Archie kept me busy. So I put off writing a little longer.

Around the same time (within a week actually) that I got Archie, I had also moved out of my old building to a new one. So the first month with a new puppy was also my first month moving into a new apartment. Then family came to town, and then a friend stayed with me for two weeks to get out of the cold DC winter. Time was flying by, and I kept putting off my goal of one article a month.

Then, surprisingly a few weeks ago one of my staff told me that some of the front-line team had read one of my previous articles and were upset about it. I was surprised it was even circulating, since I hadn’t been writing for a while. I was also surprised that there was anything in it that would upset them. I went back to re-read the article they mentioned. It was one about bad morale. I work really hard at making sure what I write isn’t going to backfire against me, my colleagues, or my organization. It is challenging to be actively in a field of work and write in a vulnerable way about it. I think this requirement to walk a fine line, where I try to stay vulnerable but honest in my writing also contributed to the writers block. That horrific incident that I mentioned earlier is a good example of this.
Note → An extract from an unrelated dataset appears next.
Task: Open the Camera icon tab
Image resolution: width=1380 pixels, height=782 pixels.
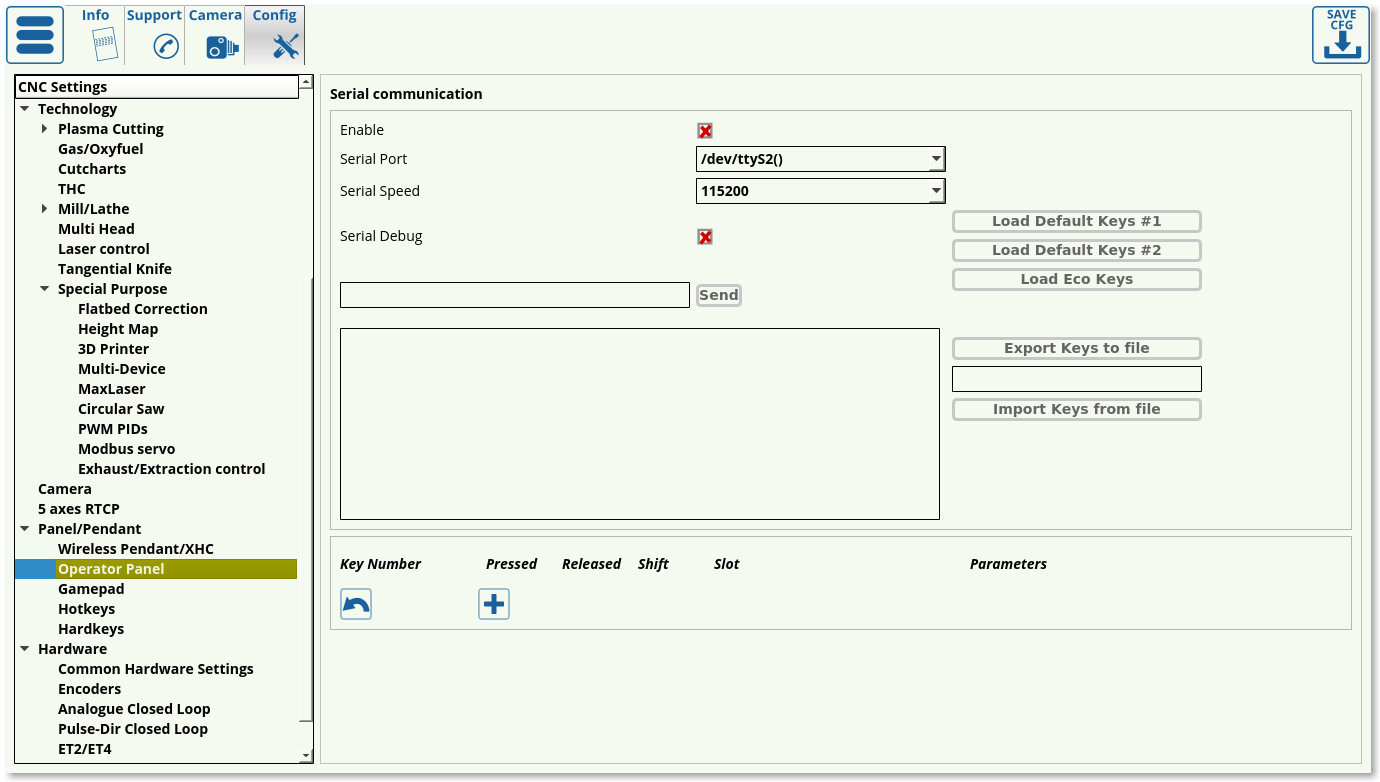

I was really unhappy about some of the ways that it was initially handled by the organization. When I write about it, I want to be honest and forthright, but also with care, knowing that I am writing with bias and my own interpretation of events. I didn’t think that the article about team morale was a bad one- or painted anyone in a light different from how I really honestly perceived it. Actually, if they read it again, they would see that I was trying to point out my own bad attitude and how I had to turn it around to be able to help my team.
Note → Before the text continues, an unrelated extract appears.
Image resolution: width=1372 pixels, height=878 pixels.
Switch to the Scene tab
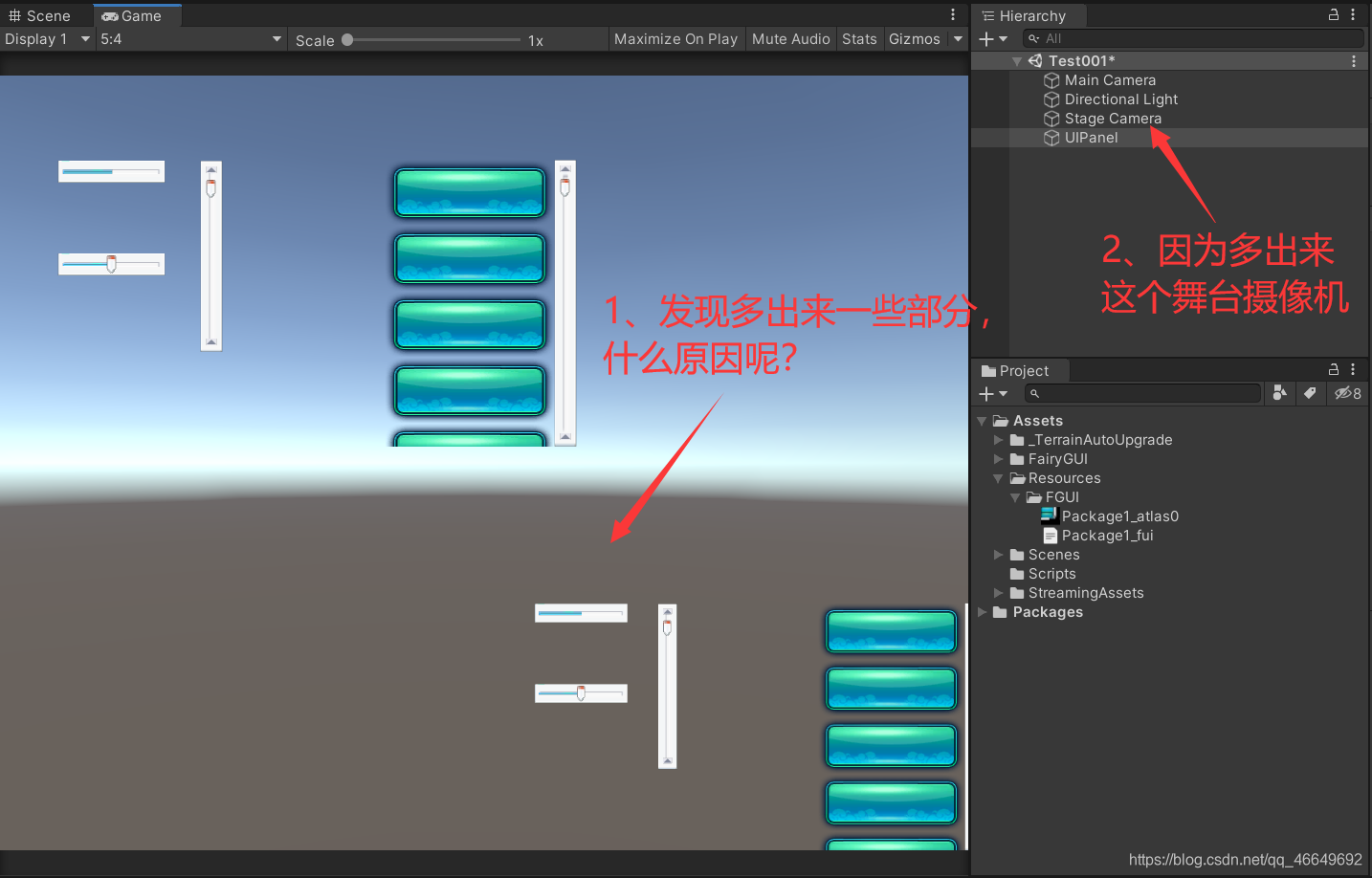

Early in my career someone told me that I shouldn’t worry about being liked by the people who aren’t doing their jobs well. Doesn’t that seem like a very simple concept? Well most people want to be liked, but in management you sometimes have to let that go. It only matters if the people who are good at their jobs, and performing to the best of their abilities, like and respect you. If the others don’t, then it doesn’t matter. Actually, if they don’t like you- it probably means you’re doing something right. So if someone read that article and misinterpreted it, or was upset by it, I would suggest to that person that they are in a rare situation where they get to see how a manager felt and perceived their actions. Use that. Reflect on that.
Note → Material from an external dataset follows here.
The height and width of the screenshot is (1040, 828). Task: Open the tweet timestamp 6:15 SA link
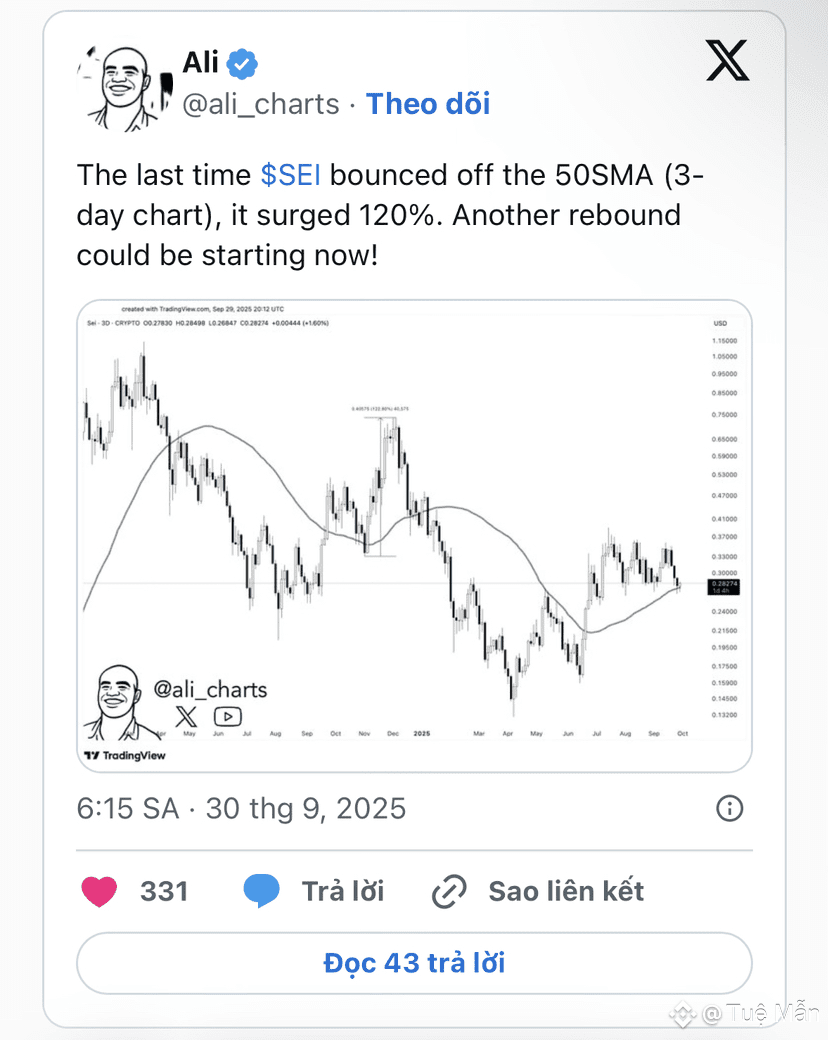[241, 809]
Life takes over some times, and best laid plans, or best laid goals just have to get pushed aside. It doesn’t mean failure. I pushed aside writing, but I kept a newborn creature alive, I moved into a new space, I welcomed loved ones who were visiting, and I nurtured an open wound from a rough visitor interaction. When I hit “publish” it means I’m back at it again. I’m back on task, and have another month to go back and try again at editing that difficult unpublished article, or the one on dynamic pricing or funny visitor anecdotes. I have one more month to find that resolution. And even if I don’t do it in a month, or two months, or three- it’s ok. It’s ok to take a breather. It’s ok to step back and refresh.